DEV Community

Cover image for The Instagram Hashtag scraper
Chris Greening
Chris Greening

Posted on

The Instagram Hashtag scraper

In this series, I have presented instascrape's Profile and Post scrapers and discussed what data points they collect. For this post, we're going to look at what the Hashtag scraper is able to scrape.

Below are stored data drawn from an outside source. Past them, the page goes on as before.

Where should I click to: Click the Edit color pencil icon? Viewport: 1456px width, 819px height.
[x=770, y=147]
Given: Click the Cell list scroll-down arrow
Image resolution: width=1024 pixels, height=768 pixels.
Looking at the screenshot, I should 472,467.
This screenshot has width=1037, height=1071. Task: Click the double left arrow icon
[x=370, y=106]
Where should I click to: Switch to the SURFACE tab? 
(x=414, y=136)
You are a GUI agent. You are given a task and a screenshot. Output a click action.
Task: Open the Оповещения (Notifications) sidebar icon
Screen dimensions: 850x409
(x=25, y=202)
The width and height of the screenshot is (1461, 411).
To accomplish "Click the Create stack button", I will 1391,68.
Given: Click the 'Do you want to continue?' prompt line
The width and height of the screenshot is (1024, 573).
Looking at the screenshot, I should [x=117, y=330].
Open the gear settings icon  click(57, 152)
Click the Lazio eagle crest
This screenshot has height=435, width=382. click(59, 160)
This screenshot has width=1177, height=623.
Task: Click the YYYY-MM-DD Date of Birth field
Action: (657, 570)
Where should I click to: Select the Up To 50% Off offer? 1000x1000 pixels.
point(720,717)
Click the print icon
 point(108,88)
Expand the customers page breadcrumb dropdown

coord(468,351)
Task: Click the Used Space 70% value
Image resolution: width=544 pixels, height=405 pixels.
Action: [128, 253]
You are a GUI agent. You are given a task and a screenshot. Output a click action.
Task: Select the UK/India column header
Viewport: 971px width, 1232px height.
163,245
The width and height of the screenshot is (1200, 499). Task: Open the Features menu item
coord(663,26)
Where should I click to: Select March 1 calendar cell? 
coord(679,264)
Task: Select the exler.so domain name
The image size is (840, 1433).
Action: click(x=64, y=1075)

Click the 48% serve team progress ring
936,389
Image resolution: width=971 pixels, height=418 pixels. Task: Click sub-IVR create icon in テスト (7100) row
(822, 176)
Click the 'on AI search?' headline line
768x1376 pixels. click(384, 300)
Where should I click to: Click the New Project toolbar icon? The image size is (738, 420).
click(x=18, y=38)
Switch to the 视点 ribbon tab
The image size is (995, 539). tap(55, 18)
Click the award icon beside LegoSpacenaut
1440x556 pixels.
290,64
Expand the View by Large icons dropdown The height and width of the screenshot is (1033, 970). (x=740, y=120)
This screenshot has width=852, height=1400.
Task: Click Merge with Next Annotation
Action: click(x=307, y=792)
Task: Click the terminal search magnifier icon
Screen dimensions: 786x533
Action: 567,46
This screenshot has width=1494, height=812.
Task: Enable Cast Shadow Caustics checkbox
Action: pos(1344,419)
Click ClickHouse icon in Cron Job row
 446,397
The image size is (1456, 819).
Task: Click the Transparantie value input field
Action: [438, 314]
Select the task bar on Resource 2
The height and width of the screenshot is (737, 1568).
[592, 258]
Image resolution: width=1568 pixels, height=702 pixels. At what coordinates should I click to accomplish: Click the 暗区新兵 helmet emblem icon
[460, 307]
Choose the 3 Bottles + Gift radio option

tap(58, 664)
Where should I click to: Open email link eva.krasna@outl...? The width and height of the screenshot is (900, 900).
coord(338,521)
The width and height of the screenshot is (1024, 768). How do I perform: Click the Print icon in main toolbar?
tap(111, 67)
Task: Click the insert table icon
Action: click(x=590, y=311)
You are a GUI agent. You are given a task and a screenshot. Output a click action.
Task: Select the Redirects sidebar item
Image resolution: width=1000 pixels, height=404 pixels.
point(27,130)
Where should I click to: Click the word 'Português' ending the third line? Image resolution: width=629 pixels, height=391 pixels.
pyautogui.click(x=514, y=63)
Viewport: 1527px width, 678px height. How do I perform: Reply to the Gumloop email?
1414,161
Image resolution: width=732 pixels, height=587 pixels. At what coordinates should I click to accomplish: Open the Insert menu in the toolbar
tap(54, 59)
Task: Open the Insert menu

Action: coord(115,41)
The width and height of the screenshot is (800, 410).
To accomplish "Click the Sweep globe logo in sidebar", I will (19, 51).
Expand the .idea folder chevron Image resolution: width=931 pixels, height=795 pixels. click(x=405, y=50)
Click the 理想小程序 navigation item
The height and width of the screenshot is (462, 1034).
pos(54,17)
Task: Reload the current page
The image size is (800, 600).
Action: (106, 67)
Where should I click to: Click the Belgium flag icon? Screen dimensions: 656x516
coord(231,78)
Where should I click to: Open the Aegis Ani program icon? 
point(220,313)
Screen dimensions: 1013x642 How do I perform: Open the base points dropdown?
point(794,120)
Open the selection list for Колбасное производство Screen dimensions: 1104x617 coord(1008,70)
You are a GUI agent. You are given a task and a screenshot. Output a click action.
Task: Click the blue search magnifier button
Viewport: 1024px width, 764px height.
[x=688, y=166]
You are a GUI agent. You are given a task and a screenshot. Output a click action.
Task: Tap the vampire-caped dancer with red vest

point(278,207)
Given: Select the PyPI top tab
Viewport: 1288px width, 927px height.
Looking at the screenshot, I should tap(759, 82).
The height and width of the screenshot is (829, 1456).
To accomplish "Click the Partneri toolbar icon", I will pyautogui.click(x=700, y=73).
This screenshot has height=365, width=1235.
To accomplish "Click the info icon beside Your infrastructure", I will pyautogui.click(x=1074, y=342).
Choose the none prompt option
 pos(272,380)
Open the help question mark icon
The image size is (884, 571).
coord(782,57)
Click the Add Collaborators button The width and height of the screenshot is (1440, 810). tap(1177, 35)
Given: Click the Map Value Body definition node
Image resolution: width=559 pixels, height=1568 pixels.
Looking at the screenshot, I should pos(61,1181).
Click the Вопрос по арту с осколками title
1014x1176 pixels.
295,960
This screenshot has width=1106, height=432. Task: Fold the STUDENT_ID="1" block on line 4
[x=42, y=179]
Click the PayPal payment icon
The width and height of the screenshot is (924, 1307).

GitHub logo chris-greening / instascrape

Powerful and flexible Instagram scraping library for Python, providing easy-to-use and expressive tools for accessing data programmatically

instascrape: powerful Instagram data scraping toolkit

Version Downloads Release License

Activity Dependencies Issues Code style: black

What is it?

instascrape is a lightweight Python package that provides an expressive and flexible API for scraping Instagram data. It is geared towards being a high-level building block on the data scientist's toolchain and can be seamlessly integrated and extended with industry standard tools for web scraping, data science, and analysis.

Key features

Here are a few of the things that instascrape does well:

  • Powerful, object-oriented scraping tools for profiles, posts, hashtags, reels, and IGTV
  • Scrapes HTML, BeautifulSoup, and JSON
  • Download content to your computer as png, jpg, mp4, and mp3
  • Dynamically retrieve HTML embed code for posts
  • Expressive and consistent API for concise and elegant code
  • Designed for seamless integration with Selenium, Pandas, and other industry standard tools for data collection and analysis
  • Lightweight; no boilerplate or configurations necessary
  • The only hard dependencies are Requests and…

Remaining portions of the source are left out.